Rows from a dataset:

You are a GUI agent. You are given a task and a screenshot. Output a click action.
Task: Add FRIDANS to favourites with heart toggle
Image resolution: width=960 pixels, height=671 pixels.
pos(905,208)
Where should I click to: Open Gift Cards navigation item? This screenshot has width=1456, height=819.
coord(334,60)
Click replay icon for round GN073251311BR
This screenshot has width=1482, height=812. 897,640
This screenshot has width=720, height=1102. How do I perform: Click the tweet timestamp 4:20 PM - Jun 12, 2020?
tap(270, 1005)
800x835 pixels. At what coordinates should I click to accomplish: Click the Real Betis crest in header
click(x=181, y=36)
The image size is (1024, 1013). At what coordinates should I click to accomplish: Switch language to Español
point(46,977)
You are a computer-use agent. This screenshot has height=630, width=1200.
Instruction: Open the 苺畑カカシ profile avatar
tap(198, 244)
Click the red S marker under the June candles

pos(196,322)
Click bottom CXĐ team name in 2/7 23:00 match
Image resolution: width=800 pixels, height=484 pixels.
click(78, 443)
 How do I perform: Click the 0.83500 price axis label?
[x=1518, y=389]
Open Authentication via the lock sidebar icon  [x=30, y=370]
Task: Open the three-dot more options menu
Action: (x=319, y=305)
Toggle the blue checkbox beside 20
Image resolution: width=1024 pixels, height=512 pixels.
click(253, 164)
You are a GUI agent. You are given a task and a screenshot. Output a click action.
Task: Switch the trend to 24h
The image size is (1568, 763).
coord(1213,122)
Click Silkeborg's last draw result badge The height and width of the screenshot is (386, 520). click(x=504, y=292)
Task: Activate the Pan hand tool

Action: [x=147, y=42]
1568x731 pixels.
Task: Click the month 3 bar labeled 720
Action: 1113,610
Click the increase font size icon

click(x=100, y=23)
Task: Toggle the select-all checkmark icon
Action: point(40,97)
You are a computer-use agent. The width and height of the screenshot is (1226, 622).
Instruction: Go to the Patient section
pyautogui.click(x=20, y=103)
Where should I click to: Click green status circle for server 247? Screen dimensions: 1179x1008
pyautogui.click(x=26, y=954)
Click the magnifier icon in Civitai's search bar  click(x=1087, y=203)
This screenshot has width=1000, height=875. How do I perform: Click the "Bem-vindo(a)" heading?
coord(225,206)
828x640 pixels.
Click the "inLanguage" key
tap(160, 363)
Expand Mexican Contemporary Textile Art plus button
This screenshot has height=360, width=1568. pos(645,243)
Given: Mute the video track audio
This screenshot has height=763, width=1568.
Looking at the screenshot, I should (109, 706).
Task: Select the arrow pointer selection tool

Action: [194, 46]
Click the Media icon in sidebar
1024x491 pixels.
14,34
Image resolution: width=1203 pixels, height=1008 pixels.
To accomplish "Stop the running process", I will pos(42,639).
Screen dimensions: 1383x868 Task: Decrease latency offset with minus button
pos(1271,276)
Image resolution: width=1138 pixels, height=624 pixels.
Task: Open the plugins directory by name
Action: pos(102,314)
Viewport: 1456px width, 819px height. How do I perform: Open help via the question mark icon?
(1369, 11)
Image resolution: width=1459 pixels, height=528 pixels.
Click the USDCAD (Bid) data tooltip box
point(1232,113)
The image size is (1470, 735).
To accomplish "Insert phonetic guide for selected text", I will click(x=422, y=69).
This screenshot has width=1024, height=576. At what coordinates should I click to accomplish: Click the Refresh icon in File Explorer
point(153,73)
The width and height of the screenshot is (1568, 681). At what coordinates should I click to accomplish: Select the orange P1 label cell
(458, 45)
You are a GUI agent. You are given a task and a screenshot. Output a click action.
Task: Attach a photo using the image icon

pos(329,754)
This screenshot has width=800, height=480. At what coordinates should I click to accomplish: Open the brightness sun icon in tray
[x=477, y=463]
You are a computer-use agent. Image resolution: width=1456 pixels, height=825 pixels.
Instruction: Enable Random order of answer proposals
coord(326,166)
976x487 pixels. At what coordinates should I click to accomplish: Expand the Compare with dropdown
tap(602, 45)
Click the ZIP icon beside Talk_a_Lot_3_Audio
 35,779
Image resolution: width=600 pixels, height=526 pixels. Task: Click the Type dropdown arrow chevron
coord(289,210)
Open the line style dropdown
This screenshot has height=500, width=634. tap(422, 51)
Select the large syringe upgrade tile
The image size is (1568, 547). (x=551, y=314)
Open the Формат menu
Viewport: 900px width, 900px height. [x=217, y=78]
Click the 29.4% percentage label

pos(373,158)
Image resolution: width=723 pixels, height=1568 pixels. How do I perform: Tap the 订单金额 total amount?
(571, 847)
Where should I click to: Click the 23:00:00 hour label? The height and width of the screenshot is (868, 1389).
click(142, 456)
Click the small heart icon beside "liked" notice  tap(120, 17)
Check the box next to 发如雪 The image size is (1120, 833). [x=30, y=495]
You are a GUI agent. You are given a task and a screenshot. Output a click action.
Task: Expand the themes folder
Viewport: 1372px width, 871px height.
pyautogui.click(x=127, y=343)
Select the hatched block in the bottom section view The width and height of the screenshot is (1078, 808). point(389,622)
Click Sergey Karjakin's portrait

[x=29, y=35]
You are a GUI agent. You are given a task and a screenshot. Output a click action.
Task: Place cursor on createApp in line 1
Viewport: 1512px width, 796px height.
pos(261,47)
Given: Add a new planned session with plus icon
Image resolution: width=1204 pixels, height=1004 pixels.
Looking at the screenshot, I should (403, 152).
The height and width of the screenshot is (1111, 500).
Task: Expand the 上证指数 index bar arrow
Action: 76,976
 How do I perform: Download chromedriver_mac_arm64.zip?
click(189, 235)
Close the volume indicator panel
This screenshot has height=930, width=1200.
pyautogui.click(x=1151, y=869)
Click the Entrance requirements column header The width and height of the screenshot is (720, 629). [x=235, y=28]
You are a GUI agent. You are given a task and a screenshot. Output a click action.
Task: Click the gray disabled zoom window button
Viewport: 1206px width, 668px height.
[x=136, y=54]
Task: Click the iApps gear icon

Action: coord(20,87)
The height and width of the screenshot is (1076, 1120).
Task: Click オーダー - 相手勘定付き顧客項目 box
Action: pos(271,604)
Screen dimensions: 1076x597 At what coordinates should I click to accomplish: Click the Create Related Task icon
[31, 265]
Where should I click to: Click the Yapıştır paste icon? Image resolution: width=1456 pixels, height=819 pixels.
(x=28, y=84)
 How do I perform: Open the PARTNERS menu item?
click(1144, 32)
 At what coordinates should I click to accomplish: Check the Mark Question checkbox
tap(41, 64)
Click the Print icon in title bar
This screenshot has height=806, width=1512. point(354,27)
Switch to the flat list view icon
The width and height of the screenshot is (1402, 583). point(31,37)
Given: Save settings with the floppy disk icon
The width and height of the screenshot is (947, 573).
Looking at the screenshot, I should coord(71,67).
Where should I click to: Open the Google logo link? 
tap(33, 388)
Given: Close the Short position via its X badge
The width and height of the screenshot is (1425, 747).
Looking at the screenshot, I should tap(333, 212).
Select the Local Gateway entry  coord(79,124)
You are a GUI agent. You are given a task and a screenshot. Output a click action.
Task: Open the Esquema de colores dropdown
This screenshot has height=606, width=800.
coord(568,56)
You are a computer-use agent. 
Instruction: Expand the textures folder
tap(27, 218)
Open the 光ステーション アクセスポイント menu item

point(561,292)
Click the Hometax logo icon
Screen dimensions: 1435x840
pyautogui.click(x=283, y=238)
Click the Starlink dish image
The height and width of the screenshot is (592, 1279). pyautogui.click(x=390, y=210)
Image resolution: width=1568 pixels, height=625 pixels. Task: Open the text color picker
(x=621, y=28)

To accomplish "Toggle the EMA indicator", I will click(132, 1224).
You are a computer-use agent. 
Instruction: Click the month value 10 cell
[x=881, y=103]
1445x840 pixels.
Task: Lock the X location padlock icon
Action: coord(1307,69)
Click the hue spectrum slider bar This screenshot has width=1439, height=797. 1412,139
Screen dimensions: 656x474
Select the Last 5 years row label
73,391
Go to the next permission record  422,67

• Task:
Give everything from the line containing "Where should I click to: Open Gift" down to the line containing "click(x=181, y=36)" as a two-column CSV with the headers input and output. Each row should pair a line's text with the answer that follows it, with both values in quoted fields and any line breaks replaced by spaces.

• Written solution:
input,output
"Where should I click to: Open Gift Cards navigation item? This screenshot has width=1456, height=819.","coord(334,60)"
"Click replay icon for round GN073251311BR","This screenshot has width=1482, height=812. 897,640"
"This screenshot has width=720, height=1102. How do I perform: Click the tweet timestamp 4:20 PM - Jun 12, 2020?","tap(270, 1005)"
"800x835 pixels. At what coordinates should I click to accomplish: Click the Real Betis crest in header","click(x=181, y=36)"